What you are asked to do:
In the baseball general manager rankings text below, who was the last MLB general manager to be fired, and when?

Source extract:
I’ll bet you don’t know who this is, but I think he’s baseball’s best GM. Photo AP via mail.com

I was listening to a baseball podcast this past week about General Managers in baseball and heard an interesting fact; it has now been more than two years since an MLB General Manager has been fired.  Sure enough, the last GM fired was Houston’s Ed Wade in November of 2011.  There is a GM with less service time (Rick Hahn of the White Sox), but he rose to take over the job for long time GM Kenny Williams, who was promoted to executive VP of the team.  So all in all there’s been decent stability among baseball executives in the shorter term.

I’ve had a draft version of a “GM Rankings” post written for nearly three years.  Why so long?  Because I started the post, got distracted, and then no less than seven general manager positions were filled/replaced in two very hectic weeks following the end of the 2011 season.  There’s no way you can judge how well a GM has done with just a few months on the job, so there was no point in trying to rank the GMs when a quarter of them were un-rankable.

Well, now we’re two plus years onwards from October 2011, each of those seven new GMs has had two seasons and three off-seasons to show their vision, and I think its time to revisit my rankings.

Below is an attempt to rank the GMs, #1 to #30.  Beware: this is a massive post.  6,000+ words.  I may have over-done it a little bit.

To me, a successful GM balances several factors all at once:

  • Winning at the major league level (obviously).
  • Total payroll outlay (in the context of free agency and use of your payroll budget)
  • Player development/Farm system rankings
  • Trades and industry opinion and reaction on moves made to build your team

Now for the caveats to keep in mind to the above GM goals:

  1. Purposely NOT winning on the field: In some cases you get carte blanche to purposely be awful on the field after years of mis-management and get a pass (see Houston Astros and the Chicago Cubs, along with several other teams to a lesser, less obvious extent).
  2. Payroll discrepancies/Major market GMs: To me, generating the best or 2nd best record in baseball with the largest payroll isn’t proving anything.  In fact, if you do NOT make the playoffs despite such a massive payroll (as the Red Sox didn’t do in 2010 and the Yankees didn’t do in 2012), then if anything you’re really failing as a GM.  So payroll versus success counts heavily to me.  As you’ll see below with the rankings of the GMs from the profligate teams.
  3. Farm system usage caveats: In some cases you sacrifice your farm system to make acquisitions to help you win now (like what the Milwaukee Brewers did in 2011 and what Toronto has done for the last couple of years).

Input data:
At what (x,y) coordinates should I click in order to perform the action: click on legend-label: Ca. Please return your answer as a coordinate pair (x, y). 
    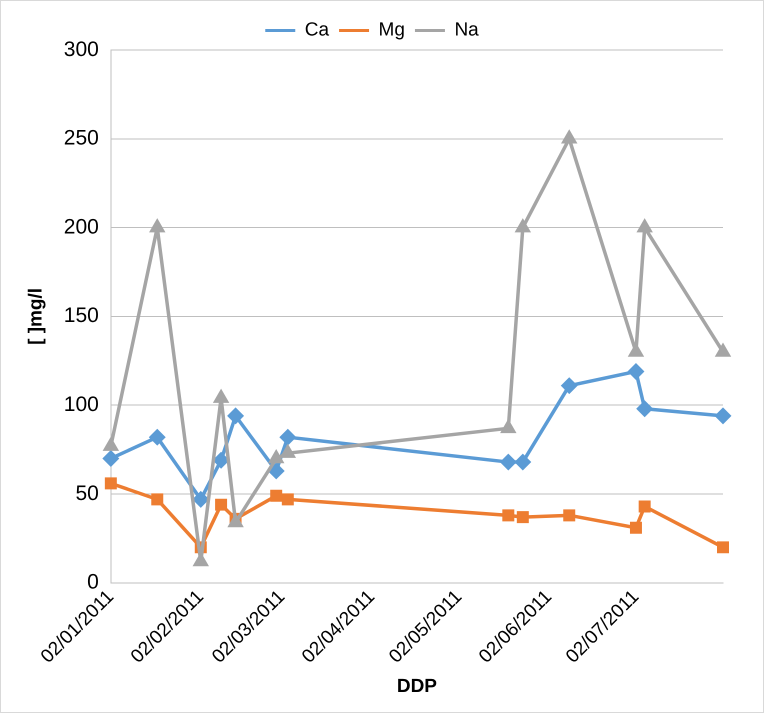
    Looking at the image, I should click on (317, 30).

Exercise result:
Houston's Ed Wade, in November 2011.